Target position rows
· · · · ·

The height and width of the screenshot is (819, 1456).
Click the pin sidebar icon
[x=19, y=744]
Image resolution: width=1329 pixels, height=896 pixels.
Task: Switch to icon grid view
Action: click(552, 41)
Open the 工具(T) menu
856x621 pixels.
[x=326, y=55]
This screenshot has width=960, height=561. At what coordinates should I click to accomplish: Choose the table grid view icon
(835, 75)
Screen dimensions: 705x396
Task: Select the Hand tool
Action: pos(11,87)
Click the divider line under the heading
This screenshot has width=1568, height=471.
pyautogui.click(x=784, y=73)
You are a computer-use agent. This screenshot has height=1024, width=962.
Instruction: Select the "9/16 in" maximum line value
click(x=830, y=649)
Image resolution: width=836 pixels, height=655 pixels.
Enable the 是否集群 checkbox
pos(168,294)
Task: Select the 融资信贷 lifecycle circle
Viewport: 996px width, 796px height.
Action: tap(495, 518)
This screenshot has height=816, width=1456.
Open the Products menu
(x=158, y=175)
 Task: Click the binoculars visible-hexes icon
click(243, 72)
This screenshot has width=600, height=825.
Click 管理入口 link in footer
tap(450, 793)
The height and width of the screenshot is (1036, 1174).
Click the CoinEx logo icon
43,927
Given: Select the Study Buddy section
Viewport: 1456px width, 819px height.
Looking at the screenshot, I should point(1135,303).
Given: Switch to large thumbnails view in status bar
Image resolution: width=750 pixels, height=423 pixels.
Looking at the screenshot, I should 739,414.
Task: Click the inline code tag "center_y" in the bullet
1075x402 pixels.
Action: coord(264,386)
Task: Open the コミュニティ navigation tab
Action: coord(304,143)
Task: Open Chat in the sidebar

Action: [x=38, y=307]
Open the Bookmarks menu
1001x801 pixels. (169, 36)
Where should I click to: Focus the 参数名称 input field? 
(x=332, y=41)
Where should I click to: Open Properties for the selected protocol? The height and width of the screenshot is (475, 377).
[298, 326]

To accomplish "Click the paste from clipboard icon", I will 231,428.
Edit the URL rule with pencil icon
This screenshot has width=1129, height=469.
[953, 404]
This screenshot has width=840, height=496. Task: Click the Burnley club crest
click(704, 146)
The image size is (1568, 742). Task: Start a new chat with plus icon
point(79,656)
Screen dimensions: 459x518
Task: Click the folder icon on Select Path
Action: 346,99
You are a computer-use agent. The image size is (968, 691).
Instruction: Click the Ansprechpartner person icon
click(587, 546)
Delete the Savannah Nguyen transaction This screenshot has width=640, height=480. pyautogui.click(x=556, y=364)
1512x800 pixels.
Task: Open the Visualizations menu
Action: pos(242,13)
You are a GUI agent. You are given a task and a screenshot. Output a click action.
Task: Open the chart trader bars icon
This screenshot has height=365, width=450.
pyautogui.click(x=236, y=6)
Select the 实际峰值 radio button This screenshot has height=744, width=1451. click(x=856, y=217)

· · · · ·

Short problem: Copy every row above word for word, changing nothing.

Correct response:
The height and width of the screenshot is (819, 1456).
Click the pin sidebar icon
[x=19, y=744]
Image resolution: width=1329 pixels, height=896 pixels.
Task: Switch to icon grid view
Action: click(552, 41)
Open the 工具(T) menu
856x621 pixels.
[x=326, y=55]
This screenshot has width=960, height=561. At what coordinates should I click to accomplish: Choose the table grid view icon
(835, 75)
Screen dimensions: 705x396
Task: Select the Hand tool
Action: pos(11,87)
Click the divider line under the heading
This screenshot has width=1568, height=471.
pyautogui.click(x=784, y=73)
You are a computer-use agent. This screenshot has height=1024, width=962.
Instruction: Select the "9/16 in" maximum line value
click(x=830, y=649)
Image resolution: width=836 pixels, height=655 pixels.
Enable the 是否集群 checkbox
pos(168,294)
Task: Select the 融资信贷 lifecycle circle
Viewport: 996px width, 796px height.
Action: tap(495, 518)
This screenshot has height=816, width=1456.
Open the Products menu
(x=158, y=175)
 Task: Click the binoculars visible-hexes icon
click(243, 72)
This screenshot has width=600, height=825.
Click 管理入口 link in footer
tap(450, 793)
The height and width of the screenshot is (1036, 1174).
Click the CoinEx logo icon
43,927
Given: Select the Study Buddy section
Viewport: 1456px width, 819px height.
Looking at the screenshot, I should point(1135,303).
Given: Switch to large thumbnails view in status bar
Image resolution: width=750 pixels, height=423 pixels.
Looking at the screenshot, I should 739,414.
Task: Click the inline code tag "center_y" in the bullet
1075x402 pixels.
Action: coord(264,386)
Task: Open the コミュニティ navigation tab
Action: coord(304,143)
Task: Open Chat in the sidebar

Action: [x=38, y=307]
Open the Bookmarks menu
1001x801 pixels. (169, 36)
Where should I click to: Focus the 参数名称 input field? 
(x=332, y=41)
Where should I click to: Open Properties for the selected protocol? The height and width of the screenshot is (475, 377).
[298, 326]

To accomplish "Click the paste from clipboard icon", I will 231,428.
Edit the URL rule with pencil icon
This screenshot has width=1129, height=469.
[953, 404]
This screenshot has width=840, height=496. Task: Click the Burnley club crest
click(704, 146)
The image size is (1568, 742). Task: Start a new chat with plus icon
point(79,656)
Screen dimensions: 459x518
Task: Click the folder icon on Select Path
Action: 346,99
You are a computer-use agent. The image size is (968, 691).
Instruction: Click the Ansprechpartner person icon
click(587, 546)
Delete the Savannah Nguyen transaction This screenshot has width=640, height=480. pyautogui.click(x=556, y=364)
1512x800 pixels.
Task: Open the Visualizations menu
Action: pos(242,13)
You are a GUI agent. You are given a task and a screenshot. Output a click action.
Task: Open the chart trader bars icon
This screenshot has height=365, width=450.
pyautogui.click(x=236, y=6)
Select the 实际峰值 radio button This screenshot has height=744, width=1451. click(x=856, y=217)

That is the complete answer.